Exercise instructions → Reproduce the records that follow without alteration, apart from removing the pictures.

Data provided →

○ ○ ○ ○ ○

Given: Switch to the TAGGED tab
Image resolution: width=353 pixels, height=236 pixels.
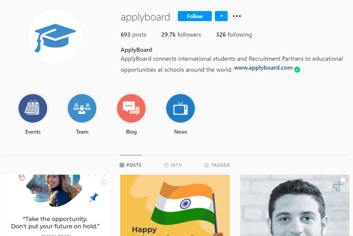Looking at the screenshot, I should (x=217, y=165).

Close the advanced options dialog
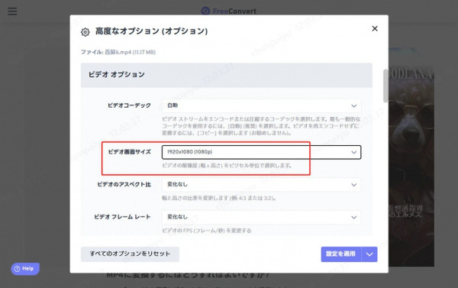pos(375,28)
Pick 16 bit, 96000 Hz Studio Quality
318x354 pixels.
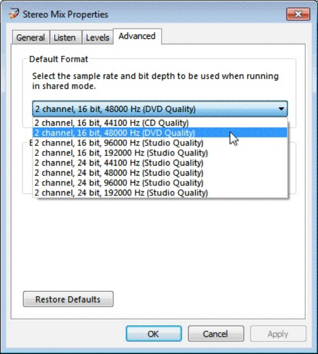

○ ○ ○ ○ ○

Result of the exercise →
Given: Switch to the TAGGED tab
Image resolution: width=353 pixels, height=236 pixels.
Looking at the screenshot, I should (x=217, y=165).

Close the advanced options dialog
pos(375,28)
Pick 16 bit, 96000 Hz Studio Quality
318x354 pixels.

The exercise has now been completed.